September 21, 2015
Every decision regarding money can accompany some type of cost-benefit analysis. However, because there are different ways of approaching gain and loss, and different ways of viewing income and expense, you may find yourself in conflict with people for each decision as well.
To give you some logical arguments to use on your side of the equation, consider the five effective following ways to make valid points toward your particular perspective – approach the defense of your spending, consider long-term vs. short-term analysis of attitudes, expand the possible metrics of success, recognize the literal value of happiness, and be aware of emotional connections that may be present.
In Defense of Spending
When you consider something like throwing an event to promote your product, there can be a lot of money that goes into something that seems like it doesn’t have much immediate return. But the fact is, when trying to differentiate yourself between a similar competitor, having people meet you face to face, and having them remember the details of an event, regardless of financial expense, may be the best marketing decision available to get a loyal customer base.
Long-Term Vs. Short-Term Attitudes
You can work long-term vs. short-term profit both ways on this one, depending on what your personal angle is. Your goal will be to convince someone that the cost on one side of the equation is worth the benefit on the other. So even though there may be an imbalance on one side, the side that is most important will be taken care of effectively. This is the time to put on a show and get your best presentation skills on display.

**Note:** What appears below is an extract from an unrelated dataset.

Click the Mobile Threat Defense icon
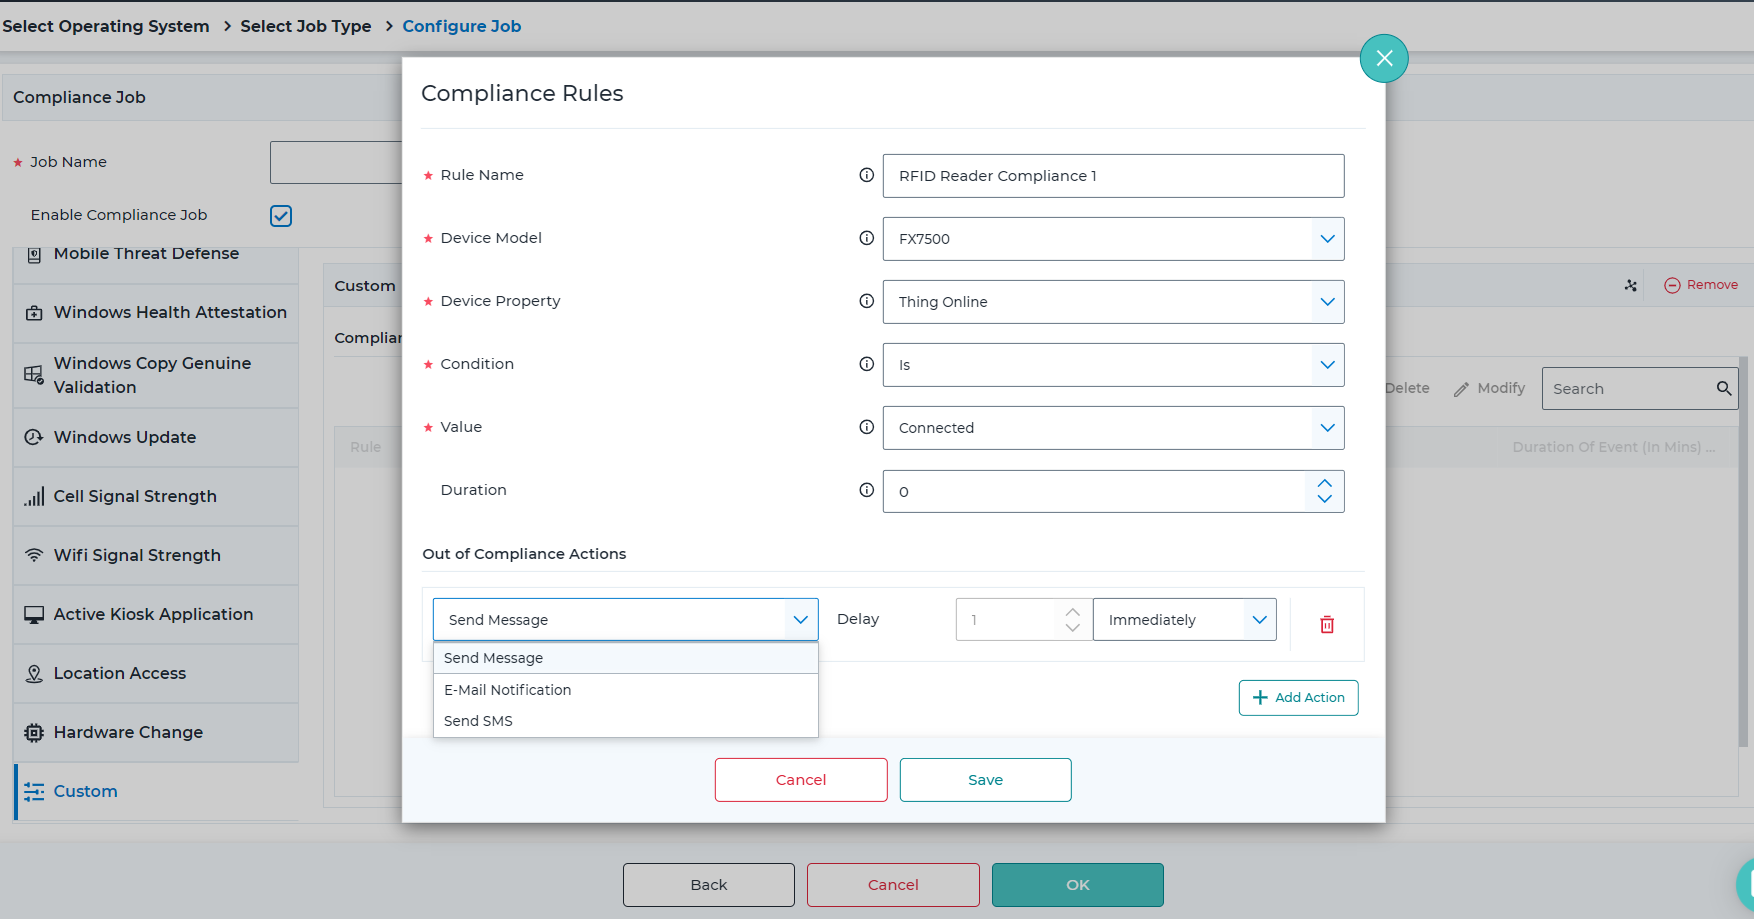This screenshot has width=1754, height=919. point(34,253)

Expanding the Metrics of Success
If you need to make a point with someone regarding a cost-benefit analysis, one sort of get out of jail free card is the fact that you can argue to expand the metrics of success. Cost-benefit is not just about money, after all. It’s about anything that goes in, and anything that comes out. Once again, it’s all about your presentation.
Recognize the Value of Happiness
If a cost-benefit of some sort becomes particularly skewed against you financially, then consider approaching it with a thought for the value of happiness in the workplace. The money you’re putting into an equation will come back out in the quality of work of happy employees.
Be Aware of Emotional Connections
There are many, many emotional connections to certain types of business arguments and financial agreements. From your perspective, you can either use that to your advantage, or put someone else at a disadvantage by using their approach against them. Cost-benefit may be logic at its core, but there are always ways to bend around human beings who put emotions into their decisions.